This post is going to be about 'fleshing out' data we have. What I want to illustrate by writing it is that once we've collected information we can use it to get better information. This is really vital to using it effectively to draw meaningful conclusions. There are two ways to do this: 1) Looking between data we know and 2) Using what we know about the relationship between variables to infer more information.

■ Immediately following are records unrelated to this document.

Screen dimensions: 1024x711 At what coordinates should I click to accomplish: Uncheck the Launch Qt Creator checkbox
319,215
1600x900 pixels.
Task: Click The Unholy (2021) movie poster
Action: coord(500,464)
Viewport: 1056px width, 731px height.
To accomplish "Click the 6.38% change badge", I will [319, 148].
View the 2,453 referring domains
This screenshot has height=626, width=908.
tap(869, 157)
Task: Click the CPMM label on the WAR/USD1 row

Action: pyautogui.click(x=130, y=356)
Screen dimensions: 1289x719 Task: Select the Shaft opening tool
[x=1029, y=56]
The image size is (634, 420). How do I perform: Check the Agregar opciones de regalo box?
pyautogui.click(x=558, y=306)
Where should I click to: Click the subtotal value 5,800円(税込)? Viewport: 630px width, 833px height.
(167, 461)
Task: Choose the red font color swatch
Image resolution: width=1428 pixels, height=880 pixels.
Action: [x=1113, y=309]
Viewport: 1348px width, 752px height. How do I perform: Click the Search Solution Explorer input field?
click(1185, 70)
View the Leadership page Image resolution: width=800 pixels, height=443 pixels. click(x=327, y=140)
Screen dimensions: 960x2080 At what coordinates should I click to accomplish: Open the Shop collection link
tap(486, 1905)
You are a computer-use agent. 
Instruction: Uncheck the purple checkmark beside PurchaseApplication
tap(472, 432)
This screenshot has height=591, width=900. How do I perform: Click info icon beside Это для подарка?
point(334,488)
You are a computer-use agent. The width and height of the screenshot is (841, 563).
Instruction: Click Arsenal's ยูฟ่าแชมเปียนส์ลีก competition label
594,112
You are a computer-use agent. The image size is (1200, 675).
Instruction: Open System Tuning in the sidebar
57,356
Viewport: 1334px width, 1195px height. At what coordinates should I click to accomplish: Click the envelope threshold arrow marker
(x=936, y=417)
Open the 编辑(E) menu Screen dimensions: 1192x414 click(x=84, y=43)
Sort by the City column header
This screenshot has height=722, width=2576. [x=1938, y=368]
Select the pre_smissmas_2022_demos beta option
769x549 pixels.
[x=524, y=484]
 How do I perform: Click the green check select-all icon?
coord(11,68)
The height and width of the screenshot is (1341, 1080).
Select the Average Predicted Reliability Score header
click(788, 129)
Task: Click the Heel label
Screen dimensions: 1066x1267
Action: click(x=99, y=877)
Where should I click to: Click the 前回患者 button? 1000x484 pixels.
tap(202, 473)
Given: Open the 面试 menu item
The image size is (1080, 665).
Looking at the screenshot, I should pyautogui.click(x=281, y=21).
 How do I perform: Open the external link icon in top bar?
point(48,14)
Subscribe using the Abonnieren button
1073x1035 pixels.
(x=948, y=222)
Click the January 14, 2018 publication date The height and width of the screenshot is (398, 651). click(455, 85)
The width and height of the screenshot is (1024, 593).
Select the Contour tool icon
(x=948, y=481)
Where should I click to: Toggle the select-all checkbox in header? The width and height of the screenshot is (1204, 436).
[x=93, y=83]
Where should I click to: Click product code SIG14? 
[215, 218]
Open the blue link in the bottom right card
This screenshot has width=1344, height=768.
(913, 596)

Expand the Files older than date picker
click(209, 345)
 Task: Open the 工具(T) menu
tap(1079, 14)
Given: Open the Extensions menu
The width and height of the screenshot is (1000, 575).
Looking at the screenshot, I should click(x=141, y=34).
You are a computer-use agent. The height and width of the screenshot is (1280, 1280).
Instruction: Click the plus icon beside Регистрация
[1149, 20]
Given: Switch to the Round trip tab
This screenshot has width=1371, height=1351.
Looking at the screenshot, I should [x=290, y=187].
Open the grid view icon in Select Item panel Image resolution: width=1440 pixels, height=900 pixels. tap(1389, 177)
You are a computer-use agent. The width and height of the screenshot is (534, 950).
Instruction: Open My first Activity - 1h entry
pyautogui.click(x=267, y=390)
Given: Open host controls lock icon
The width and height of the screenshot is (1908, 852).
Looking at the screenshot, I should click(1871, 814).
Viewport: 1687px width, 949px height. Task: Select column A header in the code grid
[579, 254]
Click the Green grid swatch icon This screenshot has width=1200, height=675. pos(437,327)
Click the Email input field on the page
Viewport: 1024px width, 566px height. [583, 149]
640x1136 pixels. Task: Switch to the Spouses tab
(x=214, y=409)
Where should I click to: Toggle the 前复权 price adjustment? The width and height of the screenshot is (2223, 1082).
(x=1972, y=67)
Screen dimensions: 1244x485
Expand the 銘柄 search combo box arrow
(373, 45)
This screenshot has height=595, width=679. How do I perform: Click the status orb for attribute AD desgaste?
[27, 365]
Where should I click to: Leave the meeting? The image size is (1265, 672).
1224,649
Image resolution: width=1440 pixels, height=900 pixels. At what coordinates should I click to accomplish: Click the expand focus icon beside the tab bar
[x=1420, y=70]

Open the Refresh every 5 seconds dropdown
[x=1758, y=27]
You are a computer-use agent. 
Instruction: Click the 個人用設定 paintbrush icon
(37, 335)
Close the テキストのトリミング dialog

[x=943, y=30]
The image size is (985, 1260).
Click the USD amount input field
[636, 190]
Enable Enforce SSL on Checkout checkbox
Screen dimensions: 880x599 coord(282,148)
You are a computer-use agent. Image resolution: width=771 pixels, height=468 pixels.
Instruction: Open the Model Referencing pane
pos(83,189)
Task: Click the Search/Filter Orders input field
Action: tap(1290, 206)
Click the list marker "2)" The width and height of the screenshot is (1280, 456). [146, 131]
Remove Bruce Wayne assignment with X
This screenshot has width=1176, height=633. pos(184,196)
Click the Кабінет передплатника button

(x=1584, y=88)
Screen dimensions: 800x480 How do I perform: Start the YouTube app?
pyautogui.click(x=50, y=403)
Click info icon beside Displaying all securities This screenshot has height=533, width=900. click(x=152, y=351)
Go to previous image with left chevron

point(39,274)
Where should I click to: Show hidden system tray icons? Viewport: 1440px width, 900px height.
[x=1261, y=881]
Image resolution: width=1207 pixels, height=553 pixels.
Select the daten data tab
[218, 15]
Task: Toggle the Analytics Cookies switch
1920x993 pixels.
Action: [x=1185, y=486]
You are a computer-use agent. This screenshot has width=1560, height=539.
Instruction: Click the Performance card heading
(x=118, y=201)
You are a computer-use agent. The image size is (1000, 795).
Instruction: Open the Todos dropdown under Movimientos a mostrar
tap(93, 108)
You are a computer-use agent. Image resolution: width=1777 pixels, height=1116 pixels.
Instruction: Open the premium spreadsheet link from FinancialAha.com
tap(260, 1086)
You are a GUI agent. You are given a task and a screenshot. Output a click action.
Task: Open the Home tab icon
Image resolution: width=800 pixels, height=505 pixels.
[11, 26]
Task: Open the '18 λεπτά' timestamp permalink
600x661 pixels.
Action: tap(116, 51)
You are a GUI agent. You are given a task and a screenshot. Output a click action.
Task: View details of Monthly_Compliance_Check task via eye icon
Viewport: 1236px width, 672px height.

Imagine we took a walk. We recorded the altitude along the way: at the start, in the middle and at the end. At the start of the walk (A) we measured the altitude to be 5 units. In the middle of the walk (B) we measured it to be 0 units and at the end (C) we measured it to be -5 units. We have some useful data about the path we've travelled. What if we want to know what the shape of the land surface we walked through was(without taking a measurement at every point)? To do this we can use some maths. We can interpolate between and around these points to get an idea of what it might look like. We can the take an informed guess at the value we would have measured at some other point, say D. Here's a cartoon of the walk we just took:

 

In the plot below I've used an interpolation method to do just this. The colour of the dots A, B, and C represents the altitudes we measured on our walk. The colour of the surface is the interpolated landscape. It uses the information we know, i.e. the altitude at points A, B, and C. and the distance between them to fill-in the gaps. The point in the middle is our unknown-altitude point D. Our model here suggests that if we had walked to point D and taken a reading the altitude would most likely be close to 0 units (shown by its colour).  

 

The picture will be different if we collect more points along the away. For example if we had taken a detour between A and B and found the altitude at this new point to be 3 units. Then it we interpolate through these points we get a change in the landscape but here it is still likely that our point D is around 0 units. 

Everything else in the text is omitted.